Even though the original DF (test) is copied and truncated as a new DF (a), the new DF's ngroups still seems to reference the original DF's groups. The issue goes away when the grouping variable(id) is set to string.

Expected Behavior

groupby() must reference the grouping variable in the new DF, not the one in the original DF from which the new DF is copied.

Installed Versions

INSTALLED VERSIONS ------------------ commit : 2e218d10984e9919f0296931d92ea851c6a6faf5 python : 3.8.15.final.0 python-bits : 64 OS : Darwin OS-release : 22.2.0 Version : Darwin Kernel Version 22.2.0: Fri Nov 11 02:03:51 PST 2022; root:xnu-8792.61.2~4/RELEASE_ARM64_T6000 machine : arm64 processor : arm byteorder : little LC_ALL : None LANG : en_US.UTF-8 LOCALE : en_US.UTF-8 pandas : 1.5.3 numpy : 1.22.4 pytz : 2022.7 dateutil : 2.8.2 setuptools : 59.8.0 pip : 22.3.1 Cython : 0.29.28 pytest : None hypothesis : None sphinx : None blosc : None feather : 0.4.1 xlsxwriter : None lxml.etree : 4.9.2 html5lib : None pymysql : None psycopg2 : None jinja2 : 3.1.2 IPython : 8.7.0 pandas_datareader: 0.10.0 bs4 : 4.11.1 bottleneck : None brotli : fastparquet : None fsspec : None gcsfs : None matplotlib : 3.5.1 numba : None numexpr : None odfpy : None openpyxl : 3.0.10 pandas_gbq : None pyarrow : 8.0.0 pyreadstat : None pyxlsb : None s3fs : None scipy : 1.7.3 snappy : None sqlalchemy : 1.4.46 tables : None tabulate : None xarray : None xlrd : None xlwt : None zstandard : None tzdata : 2021.5

Comment From: rhshadrach

Thanks for the report. With categorical, observed defaults to False so you get groups even if the input has missing categories.

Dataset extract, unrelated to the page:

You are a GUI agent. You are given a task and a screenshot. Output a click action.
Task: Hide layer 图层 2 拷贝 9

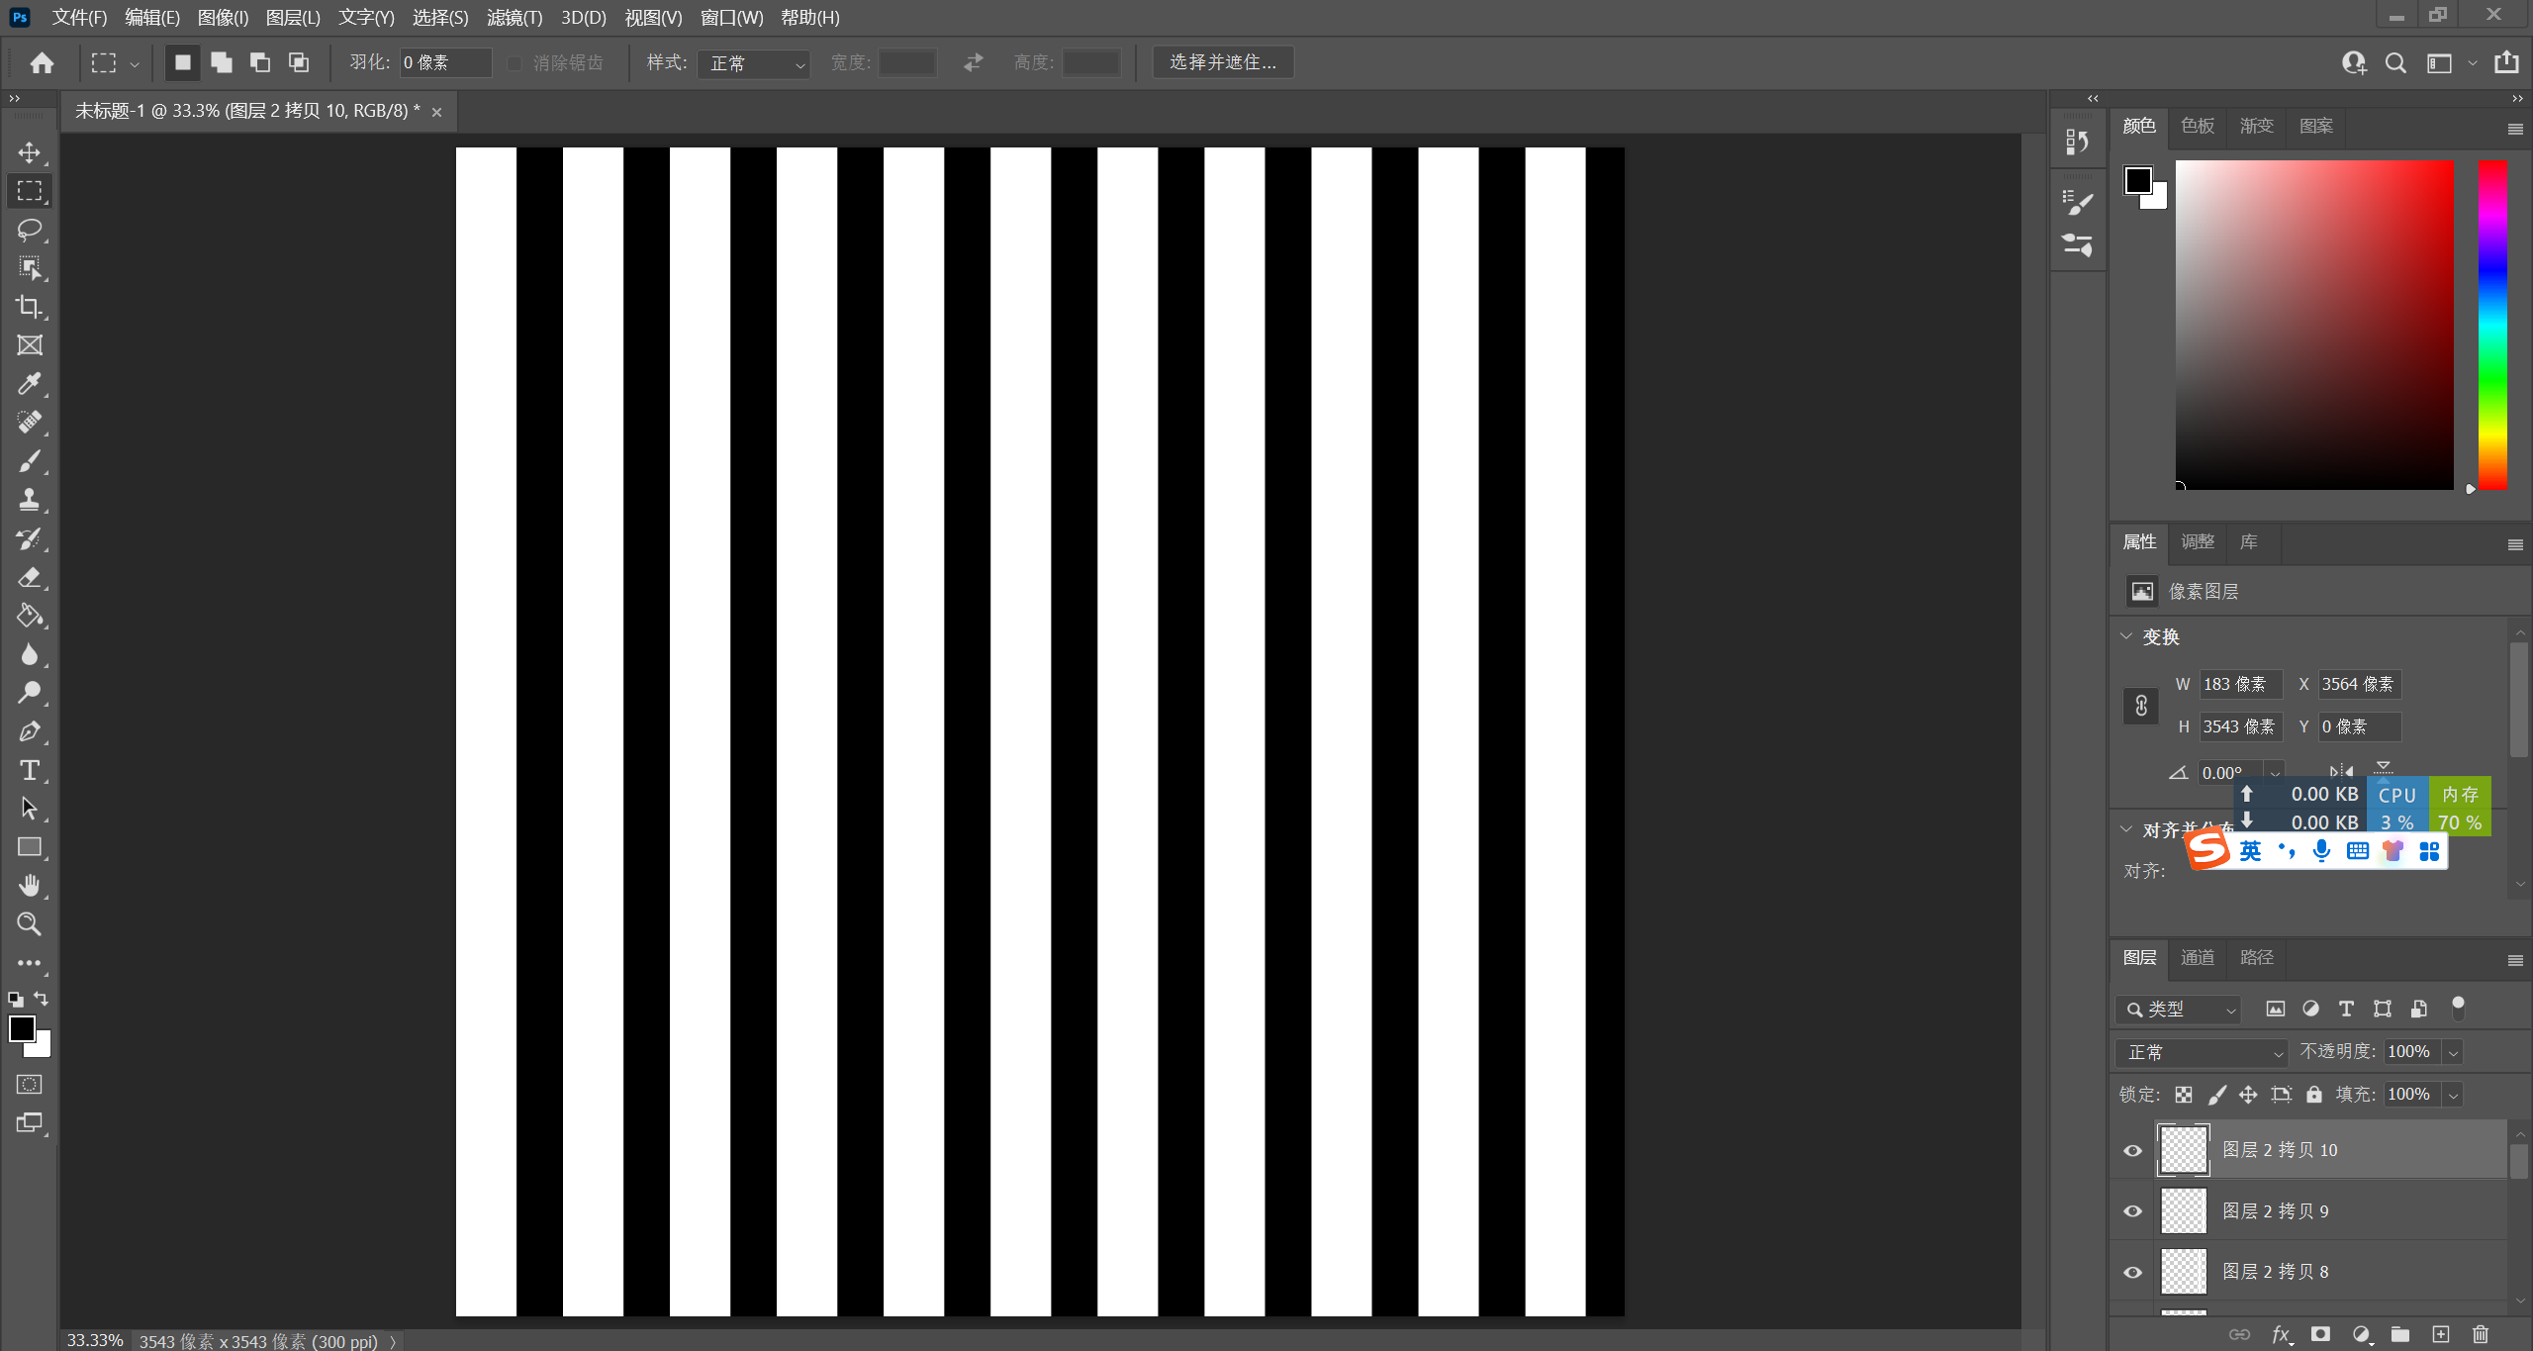coord(2132,1211)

test = pd.DataFrame({'id':list("abc")*10, "value": range(0,30)})
test['id'] = test.id.astype('category')
a = test.iloc[:2].copy()
print(a.groupby('id').sum())
#     value
# id       
# a       0
# b       1
# c       0

You can set observed=True:

print(a.groupby('id', observed=True).ngroups)
# 2
print(a.groupby('id', observed=True).sum())
#     value
# id
# a       0
# b       1

Comment From: rhshadrach

Closing - comment here if you think something is not correct and can reopen.